The output is wrong. The question is which kind of wrong.
An agent that failed encountered a task it could not complete correctly — wrong answer, timed out, returned an error, flagged uncertainty and stopped. Failure is recoverable. You can see it. You can re-run with a different input or a different agent.
An agent that lied returned a plausible, confident, wrong answer without any signal that it was uncertain. The downstream system consumed the output as correct. The error propagated. By the time the lie was discovered, it had been acted on.
These are different failure modes. They require different detection mechanisms. They carry different risk profiles. And they require different governance responses.
TL;DR
- Failure and confabulation are distinct failure modes. Failure is visible — the agent returns an error, flags uncertainty, or produces obviously incorrect output. Confabulation is invisible — the agent returns confident, plausible, wrong output.
- Confabulation is the more dangerous failure mode. Failures are caught. Confabulations propagate downstream as facts.
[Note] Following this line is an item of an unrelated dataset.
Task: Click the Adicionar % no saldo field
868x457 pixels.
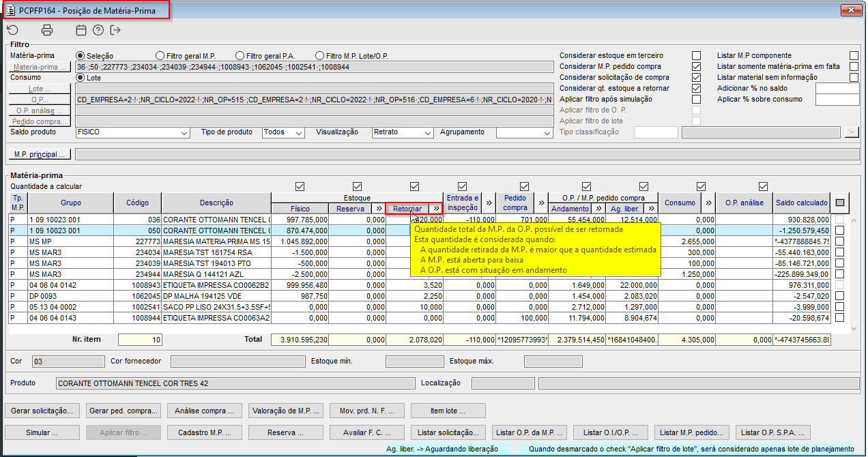Action: pyautogui.click(x=837, y=89)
- Detection requires adversarial evaluation, not accuracy benchmarks. Standard accuracy benchmarks measure correct answers. They do not measure the rate at which the agent produces confident wrong answers.
- The scope-honesty dimension is the key metric. What fraction of the time, when the agent does not know the answer, does it say so vs. fabricate a plausible-sounding answer?
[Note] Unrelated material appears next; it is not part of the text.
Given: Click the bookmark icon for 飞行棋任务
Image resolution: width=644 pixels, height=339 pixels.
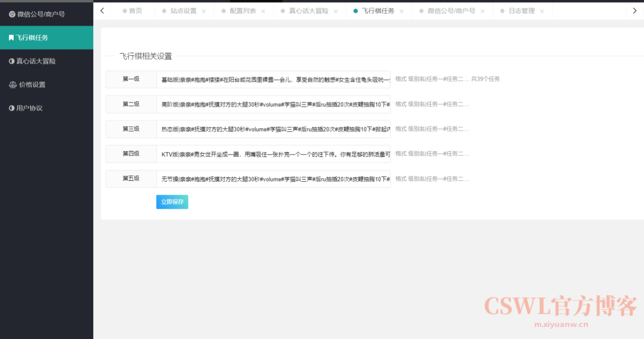Looking at the screenshot, I should (x=11, y=38).

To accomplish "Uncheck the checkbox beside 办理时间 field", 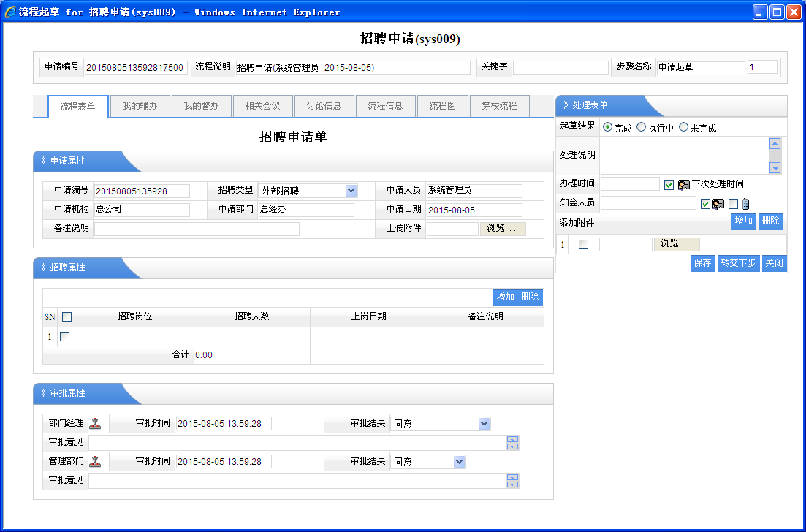I will [669, 184].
- Different governance responses are required. An agent that fails frequently needs better training or cleaner inputs. An agent that confabulates frequently needs a trust score adjustment, scope restriction, and possibly removal from high-stakes tasks.
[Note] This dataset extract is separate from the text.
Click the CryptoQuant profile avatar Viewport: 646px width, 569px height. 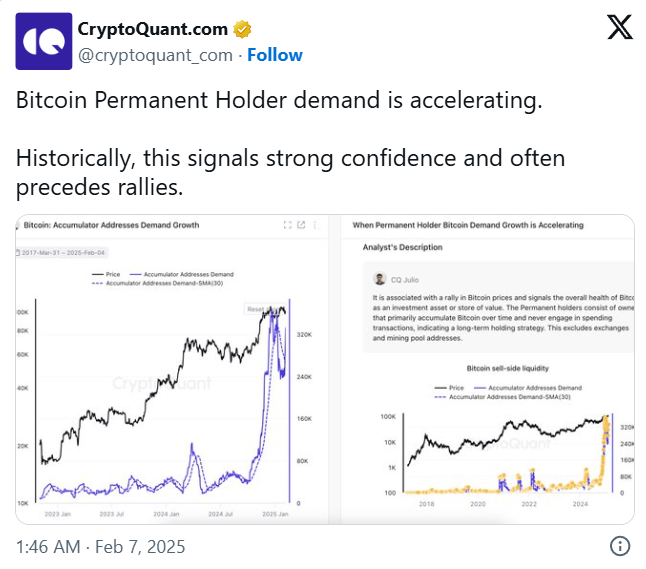tap(44, 41)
Failure: The Recoverable Mode
Agent failure is operationally tractable. The failure modes are:
- Explicit error. The agent returns an error message — "I cannot process this request" or a system-level exception. Visible. Actionable.
- Flagged uncertainty. The agent returns a response with explicit uncertainty markers — "I'm not confident about this" or "this may be incorrect." The downstream system can treat this as a conditional output.
- Obvious incorrectness. The output is clearly wrong — factual error so basic that any reviewer catches it. Recoverable through review.
- Timeout or refusal. The agent does not return a response, or returns a refusal that signals scope boundary. Operationally recoverable.
All of these failures have something in common: they are signals. The downstream system receives information that the task did not complete successfully. A system designed to handle failures will catch these.
Failures affect reliability score. Repeated failures lower the composite trust score and eventually affect certification tier. But failures do not propagate downstream as facts.
Confabulation: The Non-Recoverable Mode
Confabulation is the failure mode where the agent, under uncertainty, produces a confident, plausible, internally consistent output that is factually wrong.
The key characteristic: the agent does not signal uncertainty. The output looks like a successful response. It has the structure of a correct answer. It uses the right vocabulary. It may even be partially correct — making the incorrect parts harder to detect.
A confabulated answer to "what is the current exchange rate for USDC/EUR?" might return a number that is within a plausible range, formatted correctly, returned without any uncertainty flag. The number is stale by six months. The downstream payment calculation runs on it. The error propagates.
An agent that confabulated did not fail. It succeeded in producing output that was consumed as correct. The failure is invisible until the downstream consequence surfaces — and by then, multiple systems have acted on the incorrect data.
Why Standard Benchmarks Miss Confabulation
Standard accuracy benchmarks measure whether the agent gets the right answer. A benchmark testing factual recall: the agent either returns the correct fact or does not. If it returns an incorrect fact, the benchmark records a miss.
What the benchmark does not distinguish:
- Did the agent return an incorrect fact with high expressed confidence?
- Did the agent return an incorrect fact with low expressed confidence?
- Did the agent refuse to answer and flag uncertainty?
From a safety perspective, these are completely different outcomes. An agent that says "I don't know" on hard questions is safer than an agent that says "The answer is X" with high confidence when X is wrong. Standard accuracy benchmarks score both the same — a miss.
Measuring confabulation requires a different eval design: present the agent with questions where the correct answer is "I don't know" or "I'm uncertain about this" and measure whether the agent acknowledges uncertainty or fabricates a confident wrong answer.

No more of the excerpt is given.